Text provided:
Supports both the new 'details' array format (returns MetricDetail values) and the legacy model_extra format (returns dict values) for backward compatibility.

Returns:

Type	Description
`Dict[str, Union[MetricDetail, Dict[str, Any]]]`	Dictionary mapping metric names to MetricDetail objects or dicts

Example

metrics.get_all_metrics() { 'accuracy': MetricDetail(metric_name='accuracy', aggregate=0.85, ...), 'latency': MetricDetail(metric_name='latency', aggregate=120.5, ...) }

Source code in src/honeyhive/experiments/models.py

def get_all_metrics(self) -> Dict[str, Union[MetricDetail, Dict[str, Any]]]:
    """
    Get all metrics as a dictionary.

    Supports both the new 'details' array format (returns MetricDetail values)
    and the legacy model_extra format (returns dict values) for backward
    compatibility.

    Returns:
        Dictionary mapping metric names to MetricDetail objects or dicts

    Example:
        >>> metrics.get_all_metrics()

Listed records:
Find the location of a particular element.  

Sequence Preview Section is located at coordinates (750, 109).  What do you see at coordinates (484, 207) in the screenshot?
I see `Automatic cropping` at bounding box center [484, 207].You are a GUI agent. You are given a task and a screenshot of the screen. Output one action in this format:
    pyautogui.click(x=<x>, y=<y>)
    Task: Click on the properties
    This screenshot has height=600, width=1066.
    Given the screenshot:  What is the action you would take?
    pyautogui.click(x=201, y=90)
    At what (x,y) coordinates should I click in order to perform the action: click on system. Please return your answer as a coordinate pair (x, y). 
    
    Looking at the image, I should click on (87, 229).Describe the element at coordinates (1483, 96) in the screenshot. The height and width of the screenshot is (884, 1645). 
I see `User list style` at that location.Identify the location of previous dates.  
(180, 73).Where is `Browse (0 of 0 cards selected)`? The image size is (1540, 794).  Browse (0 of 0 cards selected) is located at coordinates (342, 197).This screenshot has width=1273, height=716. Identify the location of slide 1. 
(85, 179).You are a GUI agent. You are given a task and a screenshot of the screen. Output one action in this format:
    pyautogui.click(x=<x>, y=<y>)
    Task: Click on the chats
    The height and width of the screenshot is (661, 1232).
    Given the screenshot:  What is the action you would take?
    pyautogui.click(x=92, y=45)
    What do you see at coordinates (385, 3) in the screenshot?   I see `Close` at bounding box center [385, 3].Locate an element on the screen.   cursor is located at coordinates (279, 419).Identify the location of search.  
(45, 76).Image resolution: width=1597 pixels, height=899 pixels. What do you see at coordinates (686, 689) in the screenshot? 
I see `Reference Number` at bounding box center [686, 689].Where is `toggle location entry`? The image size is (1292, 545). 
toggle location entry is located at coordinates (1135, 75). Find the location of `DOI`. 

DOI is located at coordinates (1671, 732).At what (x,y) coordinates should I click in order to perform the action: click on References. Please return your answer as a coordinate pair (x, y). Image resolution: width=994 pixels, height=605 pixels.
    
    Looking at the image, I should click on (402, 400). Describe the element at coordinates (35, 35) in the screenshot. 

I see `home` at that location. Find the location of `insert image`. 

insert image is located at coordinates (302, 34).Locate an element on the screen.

Required work:
[1] Can you duplicate everything in the get_all_metrics documentation from "Source code in" down to "as a dictionary."?
[2] Which file contains the source code for the method in the get_all_metrics documentation?
The data has no role in any of this.

Full answers:
[1]
Source code in src/honeyhive/experiments/models.py

def get_all_metrics(self) -> Dict[str, Union[MetricDetail, Dict[str, Any]]]:
    """
    Get all metrics as a dictionary.

[2] src/honeyhive/experiments/models.py